More than half of UK chief information officers, chief technology officers and chief information security officers surveyed, or 56%, ranked cyber security as their top concern. Among UK IT leaders at director and partner level, 37% said the same, suggesting the concern extends beyond the most senior technology roles.
The findings point to a gap between investment plans and hiring conditions. While 84% of UK organisations said they planned to commit more budget to cyber security, the survey identified it as the most in-demand skill area. Some 71% of UK employers said they would need significantly more cyber talent over the next 12 to 24 months.
That combination is putting employers under pressure as they try to strengthen defences while competing for a limited pool of specialists. Businesses are facing longer hiring cycles, fewer qualified applicants and weaker global talent inflows in specialist areas including cyber security, artificial intelligence and advanced engineering.
Talent pressure
The strain is not limited to London. Experis said regional technology hubs are seeing sharper declines in available talent outside the capital, further constraining the hiring market for employers trying to build security teams.
Rhona Carmichael, managing director of Experis UK, said recent attacks had changed how businesses viewed the issue.
“Cyber risk is no longer hypothetical – it has become a very real threat for UK businesses. Recent high-profile incidents have shown just how quickly an attack can move beyond IT systems into the heart of operations – affecting services, supply chains and customers almost instantly, often with prolonged recovery periods. That has changed the conversation. It’s no longer about ‘if’, meaning cyber security has shifted from a technical priority to a core business need,” Carmichael said.
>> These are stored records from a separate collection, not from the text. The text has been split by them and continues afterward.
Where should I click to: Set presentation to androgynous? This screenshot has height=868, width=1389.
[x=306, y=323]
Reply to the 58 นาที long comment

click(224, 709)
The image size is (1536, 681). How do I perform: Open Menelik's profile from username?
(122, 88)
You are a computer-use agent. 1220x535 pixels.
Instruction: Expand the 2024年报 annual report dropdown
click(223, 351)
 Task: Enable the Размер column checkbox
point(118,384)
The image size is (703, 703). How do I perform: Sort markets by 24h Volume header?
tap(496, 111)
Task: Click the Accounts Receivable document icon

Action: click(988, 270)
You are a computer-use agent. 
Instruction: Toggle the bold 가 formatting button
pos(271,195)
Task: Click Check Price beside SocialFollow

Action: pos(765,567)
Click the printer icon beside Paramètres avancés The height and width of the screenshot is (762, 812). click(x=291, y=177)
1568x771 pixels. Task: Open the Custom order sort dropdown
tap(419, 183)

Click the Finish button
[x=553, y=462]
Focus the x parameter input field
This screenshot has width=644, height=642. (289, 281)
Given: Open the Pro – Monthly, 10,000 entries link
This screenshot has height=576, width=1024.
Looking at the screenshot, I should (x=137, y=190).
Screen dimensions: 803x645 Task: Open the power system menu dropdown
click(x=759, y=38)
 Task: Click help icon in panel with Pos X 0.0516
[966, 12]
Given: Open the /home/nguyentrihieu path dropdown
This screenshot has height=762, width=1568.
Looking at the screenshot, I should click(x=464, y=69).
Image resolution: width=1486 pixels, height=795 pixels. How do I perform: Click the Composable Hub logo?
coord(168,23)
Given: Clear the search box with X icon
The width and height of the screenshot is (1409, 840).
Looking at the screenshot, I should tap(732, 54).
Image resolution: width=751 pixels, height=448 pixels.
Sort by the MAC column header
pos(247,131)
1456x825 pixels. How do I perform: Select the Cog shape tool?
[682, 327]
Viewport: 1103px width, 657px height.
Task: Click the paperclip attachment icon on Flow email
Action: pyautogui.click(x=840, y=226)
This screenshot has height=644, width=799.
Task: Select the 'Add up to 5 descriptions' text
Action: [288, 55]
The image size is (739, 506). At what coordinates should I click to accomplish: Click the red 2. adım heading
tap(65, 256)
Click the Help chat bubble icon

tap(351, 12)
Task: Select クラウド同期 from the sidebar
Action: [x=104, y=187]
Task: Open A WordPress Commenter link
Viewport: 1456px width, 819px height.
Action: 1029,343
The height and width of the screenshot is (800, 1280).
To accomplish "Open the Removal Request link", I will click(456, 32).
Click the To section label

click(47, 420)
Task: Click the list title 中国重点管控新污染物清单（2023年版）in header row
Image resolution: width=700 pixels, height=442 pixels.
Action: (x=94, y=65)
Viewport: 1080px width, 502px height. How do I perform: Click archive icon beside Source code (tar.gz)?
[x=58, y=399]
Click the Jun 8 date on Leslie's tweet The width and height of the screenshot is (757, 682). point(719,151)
For many employers, cyber security now sits at the centre of technology planning and recruitment strategy. Budget allocations may be rising, but organisations still need people with the right expertise to put those plans into effect.
Cyber security was the single largest area of planned IT spending among UK organisations in the research. Even so, the hiring market appears to be tightening as demand rises, particularly for specialist roles that are difficult to fill quickly.
Hiring gap
The mismatch between budget and staffing needs is emerging as a central issue for employers. Companies can approve spending, but they may still struggle to recruit or retain the specialists needed to manage threats, test systems and respond to incidents.
Carmichael said funding alone would not solve the problem.
“Investment alone is not enough. Without the right talent in place, even well-funded strategies can fall short. The real differentiator over the next few years will be whether organisations can build the skilled teams needed to turn that investment into genuine resilience,” she said.
The figures also suggest cyber risk has become a board-level issue rather than a narrow technology concern. With chief information officers, chief technology officers and chief information security officers all placing it above other priorities, organisations appear to be treating security as a broader operational and commercial risk.
For recruiters and employers, the challenge is no longer just how much to spend, but how to secure scarce talent in a market where demand is rising faster than supply. The survey found 71% of UK employers expect significantly more cyber security talent will be needed over the next 12 to 24 months.